Punjab recently witnessed two instances of mob lynching in Amritsar and Kapurthala over alleged ‘sacrilege’ bids, which have been a major issue in the state for long. In the previous election, two incidents of sacrilege had become the main poll issue. The incidents were from Faridkot district and happened in 2015 — first in June when the holy book Sri Guru Granth Sahib was taken from a gurdwara, and the second in October, when in a series of incidents pages of Sri Guru Granth Sahib were found lying on the ground. Congress had built its election campaign for the 2017 polls around the issue.

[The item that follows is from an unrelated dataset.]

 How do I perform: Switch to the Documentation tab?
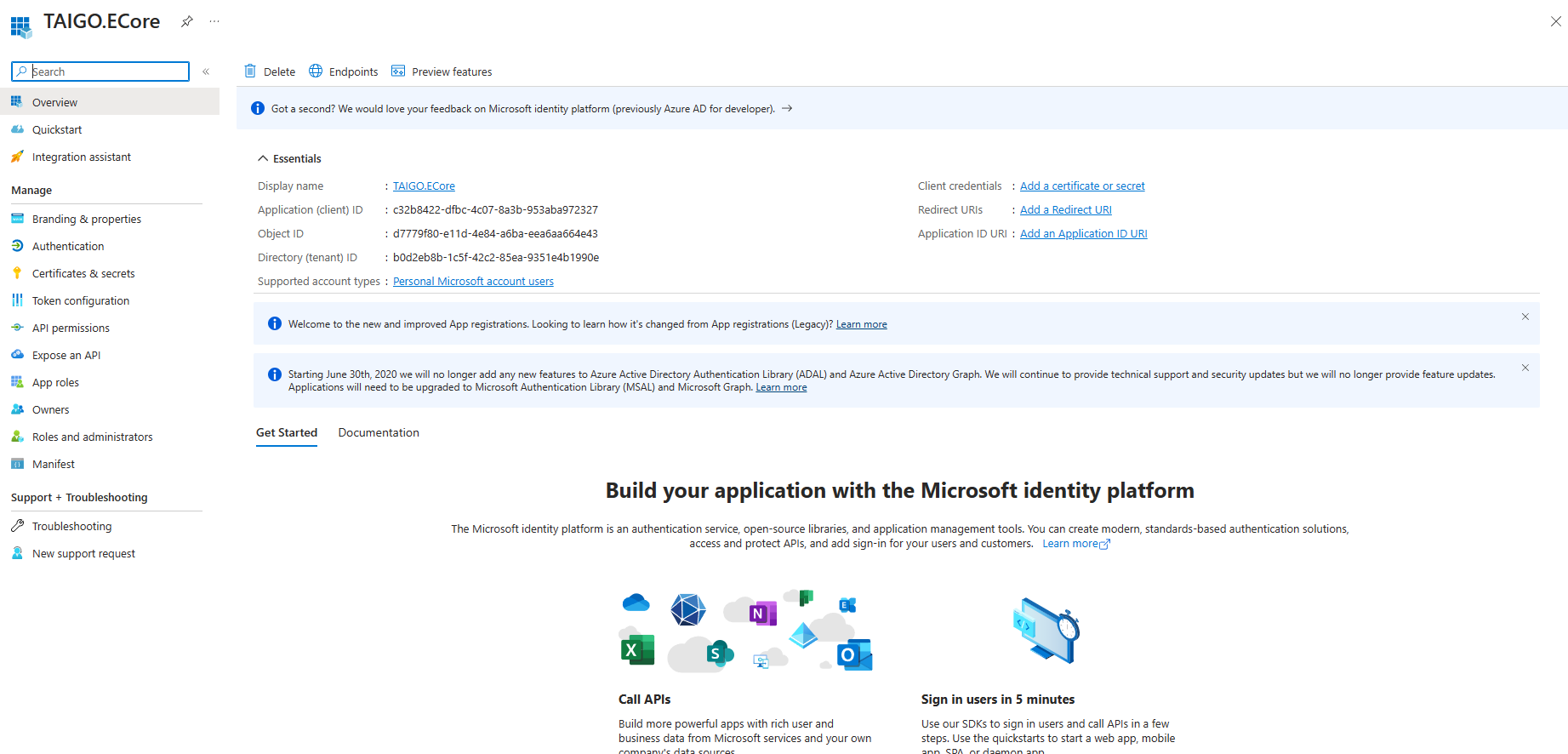[379, 432]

The 2022 assembly polls will also be guided by the farmers’ sentiments, which came to be at the centre of Punjab politics over the past one year. Punjab has also spent years tackling the drug menace, a topic that remains a crucial part of all election campaigns.

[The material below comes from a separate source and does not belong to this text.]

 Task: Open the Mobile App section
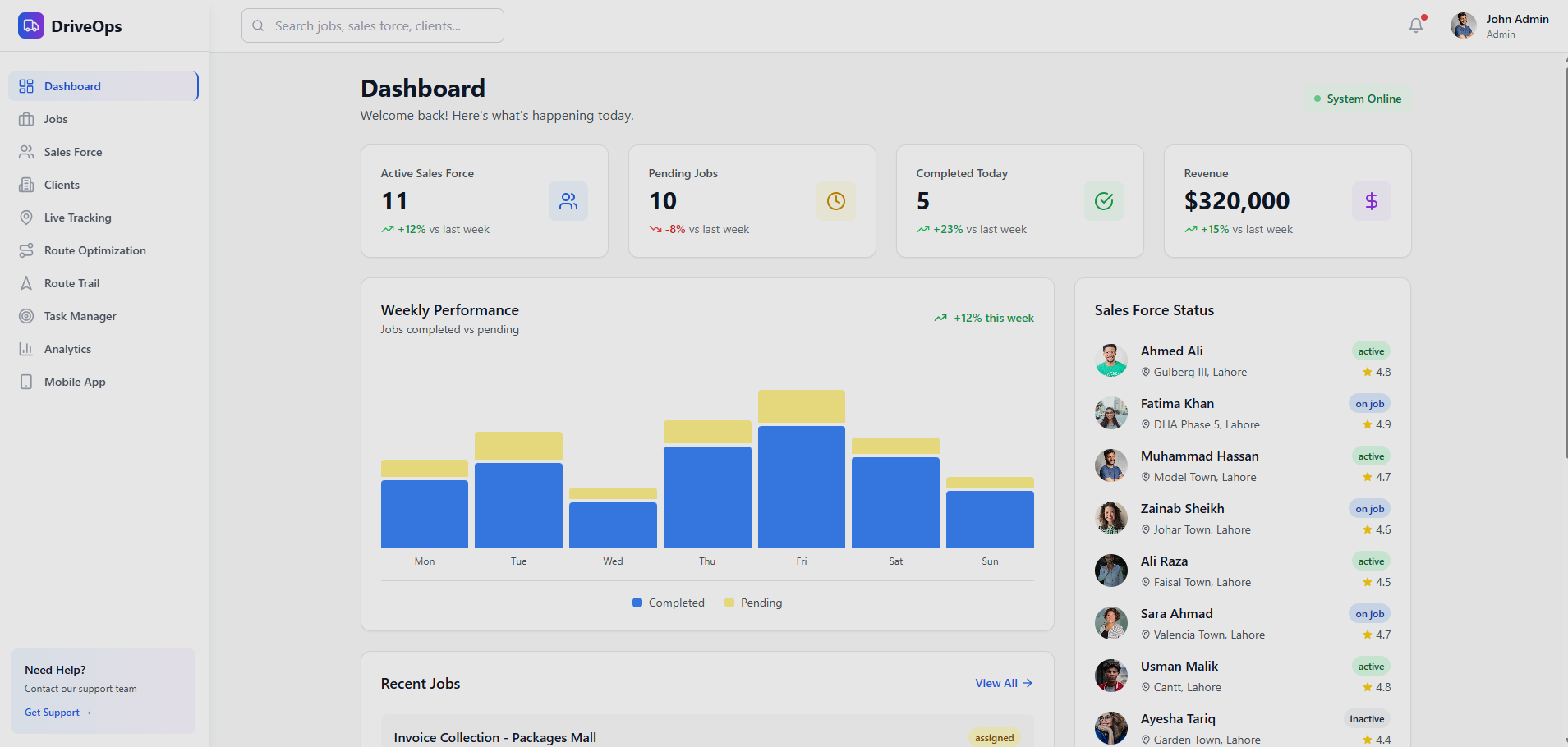[x=75, y=382]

The Congress government has also attempted to woo the Dalit voters in these elections as the party placed Charanjit Singh Channi at the top post.

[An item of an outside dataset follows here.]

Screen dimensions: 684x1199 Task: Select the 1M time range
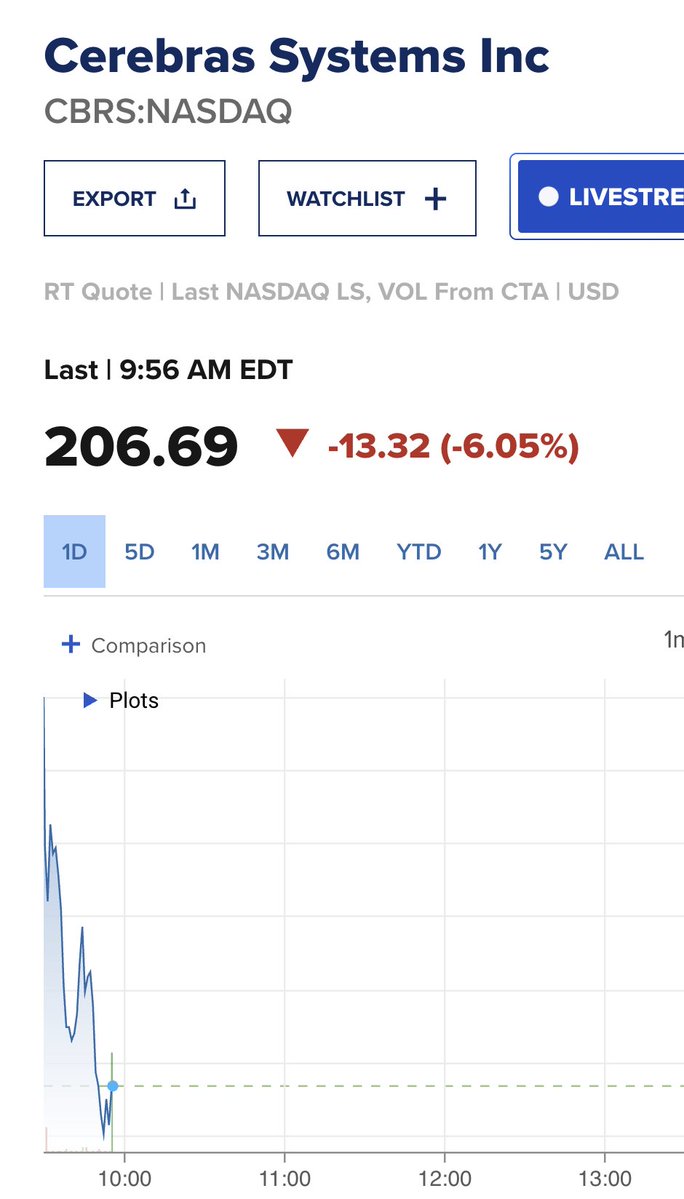tap(205, 551)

The main issues that will affect the outcome of the polls in Uttarakhand include unemployment and development, specially in the post-COVID time. The other major concern for Uttarakhand would be the stability of the state government as the incumbent BJP government has witnessed a change of guard more than once. Uttarakhand in the last five years saw three chief ministers from Trivendra Singh Rawat to Tirath Singh Rawat to Pushkar Singh Dhami.

A decade old promise in the state remains the creation of new districts. Several political parties can be heard issuing statements on the long unfulfilled poll promise. The demand had first gained attention when in 2011 the then chief minister and BJP leader Ramesh Pokhriyal Nishank had announced the creation of four new districts–Kotdwar, Yamunotri, Ranikhet and Didihat–Nishank. However, the promise never took form.


One of the main demands in Goa has been of restarting mining, which came to a halt in March 2018 following the decision of the Supreme Court to quash the second renewal of 88 mining leases. Goa, whose economy is majorly driven by tourism, also reels under the terrible effects of COVID-19 and the issue is going to play a major role in the upcoming elections. The infrastructure in Goa is one of the issues of concern. The anti-Christian missionaries or the anti-conversion stance of the BJP will also affect the polls in the state.


After the recent civilian killings in Nagaland, there has been clamour in the northeastern states to revoke the Armed Forces (Special Powers) Act or the AFSPA. However, some sections of the society have also batted in favour of AFSPA in Manipur and the issue remains contentious. The other issues that will influence poll results include lack of employment opportunities, lack of infrastructure in the state. The anti-Christian missionaries stance of the BJP-led government at Centre is also one of the key points in focus for the upcoming assembly elections in the North-East Indian state.

Poll Dates Announced

The Election Commission on Saturday announced the dates to the Assembly polls in the five states of Utttar Pradesh, Uttarakhand, Punjab, Goa and Manipur. Uttar Pradesh will go to poll in seven phases from February 10 to March 7, Punjab, Uttarakhand and Goa will vote on February 14 and Manipur to vote in two phases on February 27 and March 3. The counting of votes will take place on March 10, the Election Commission said on Saturday. With the announcement of dates, the Model Code of Conduct came into force in all these five states.

As COVID-19 cases spiral in the country, the Election Commission on Saturday banned election rallies, roadshows and corner meetings till January 15 in the five poll-bound states. Chief Election Commissioner Sushil Chandra said the poll authority will review the COVID-19 situation on January 15 and take a further call on allowing public rallies.

“The Commission will not hesitate to bar parties from further rallies if COVID protocol is not followed,” Chandra said. The Commission also set out stringent COVID guidelines, restricting the number of persons allowed for door-to-door campaigns to five.